WORK ITEM
Every line of the data should be retyped with no difference from the original.

----

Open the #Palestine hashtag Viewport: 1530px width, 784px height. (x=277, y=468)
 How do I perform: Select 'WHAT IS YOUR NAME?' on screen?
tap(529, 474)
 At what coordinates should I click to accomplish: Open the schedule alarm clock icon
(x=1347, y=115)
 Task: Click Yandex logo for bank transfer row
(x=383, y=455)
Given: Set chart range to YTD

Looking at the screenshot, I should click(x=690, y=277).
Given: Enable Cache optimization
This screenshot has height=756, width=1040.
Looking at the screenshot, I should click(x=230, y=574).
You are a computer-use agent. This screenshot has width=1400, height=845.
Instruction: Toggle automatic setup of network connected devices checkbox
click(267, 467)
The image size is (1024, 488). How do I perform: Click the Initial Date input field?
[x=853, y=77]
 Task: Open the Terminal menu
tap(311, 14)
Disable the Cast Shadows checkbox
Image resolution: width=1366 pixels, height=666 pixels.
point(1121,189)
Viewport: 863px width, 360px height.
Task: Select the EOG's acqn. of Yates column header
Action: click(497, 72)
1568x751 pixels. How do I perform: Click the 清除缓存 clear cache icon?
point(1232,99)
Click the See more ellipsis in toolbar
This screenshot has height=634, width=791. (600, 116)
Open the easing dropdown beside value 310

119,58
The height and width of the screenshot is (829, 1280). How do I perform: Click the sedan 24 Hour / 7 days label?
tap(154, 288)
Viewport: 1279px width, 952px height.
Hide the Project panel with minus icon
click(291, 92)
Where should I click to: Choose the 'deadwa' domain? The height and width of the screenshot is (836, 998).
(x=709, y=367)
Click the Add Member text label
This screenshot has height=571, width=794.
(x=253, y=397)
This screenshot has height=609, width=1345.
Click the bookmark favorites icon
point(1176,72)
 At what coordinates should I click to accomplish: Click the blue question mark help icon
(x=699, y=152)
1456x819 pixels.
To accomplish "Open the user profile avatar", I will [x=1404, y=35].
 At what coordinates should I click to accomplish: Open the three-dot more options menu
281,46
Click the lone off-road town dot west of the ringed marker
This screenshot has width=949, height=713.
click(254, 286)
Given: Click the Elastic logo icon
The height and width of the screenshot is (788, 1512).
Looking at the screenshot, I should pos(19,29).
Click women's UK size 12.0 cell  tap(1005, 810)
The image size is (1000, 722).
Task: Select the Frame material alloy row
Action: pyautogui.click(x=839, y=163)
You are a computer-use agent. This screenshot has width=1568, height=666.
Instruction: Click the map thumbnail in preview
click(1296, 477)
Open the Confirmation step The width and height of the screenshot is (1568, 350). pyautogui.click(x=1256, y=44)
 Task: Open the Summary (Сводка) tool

----

REPLY
Open the #Palestine hashtag Viewport: 1530px width, 784px height. (x=277, y=468)
 How do I perform: Select 'WHAT IS YOUR NAME?' on screen?
tap(529, 474)
 At what coordinates should I click to accomplish: Open the schedule alarm clock icon
(x=1347, y=115)
 Task: Click Yandex logo for bank transfer row
(x=383, y=455)
Given: Set chart range to YTD

Looking at the screenshot, I should click(x=690, y=277).
Given: Enable Cache optimization
This screenshot has height=756, width=1040.
Looking at the screenshot, I should click(x=230, y=574).
You are a computer-use agent. This screenshot has width=1400, height=845.
Instruction: Toggle automatic setup of network connected devices checkbox
click(267, 467)
The image size is (1024, 488). How do I perform: Click the Initial Date input field?
[x=853, y=77]
 Task: Open the Terminal menu
tap(311, 14)
Disable the Cast Shadows checkbox
Image resolution: width=1366 pixels, height=666 pixels.
point(1121,189)
Viewport: 863px width, 360px height.
Task: Select the EOG's acqn. of Yates column header
Action: click(497, 72)
1568x751 pixels. How do I perform: Click the 清除缓存 clear cache icon?
point(1232,99)
Click the See more ellipsis in toolbar
This screenshot has height=634, width=791. (600, 116)
Open the easing dropdown beside value 310

119,58
The height and width of the screenshot is (829, 1280). How do I perform: Click the sedan 24 Hour / 7 days label?
tap(154, 288)
Viewport: 1279px width, 952px height.
Hide the Project panel with minus icon
click(291, 92)
Where should I click to: Choose the 'deadwa' domain? The height and width of the screenshot is (836, 998).
(x=709, y=367)
Click the Add Member text label
This screenshot has height=571, width=794.
(x=253, y=397)
This screenshot has height=609, width=1345.
Click the bookmark favorites icon
point(1176,72)
 At what coordinates should I click to accomplish: Click the blue question mark help icon
(x=699, y=152)
1456x819 pixels.
To accomplish "Open the user profile avatar", I will [x=1404, y=35].
 At what coordinates should I click to accomplish: Open the three-dot more options menu
281,46
Click the lone off-road town dot west of the ringed marker
This screenshot has width=949, height=713.
click(254, 286)
Given: Click the Elastic logo icon
The height and width of the screenshot is (788, 1512).
Looking at the screenshot, I should pos(19,29).
Click women's UK size 12.0 cell  tap(1005, 810)
The image size is (1000, 722).
Task: Select the Frame material alloy row
Action: pyautogui.click(x=839, y=163)
You are a computer-use agent. This screenshot has width=1568, height=666.
Instruction: Click the map thumbnail in preview
click(1296, 477)
Open the Confirmation step The width and height of the screenshot is (1568, 350). pyautogui.click(x=1256, y=44)
 Task: Open the Summary (Сводка) tool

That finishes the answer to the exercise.